Give back the full listing that follows exactly as it reads.
______
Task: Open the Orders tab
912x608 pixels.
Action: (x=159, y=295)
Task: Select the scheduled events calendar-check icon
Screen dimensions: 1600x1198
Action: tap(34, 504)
______
> **TASK SOLUTION**
Task: Open the Orders tab
912x608 pixels.
Action: (x=159, y=295)
Task: Select the scheduled events calendar-check icon
Screen dimensions: 1600x1198
Action: tap(34, 504)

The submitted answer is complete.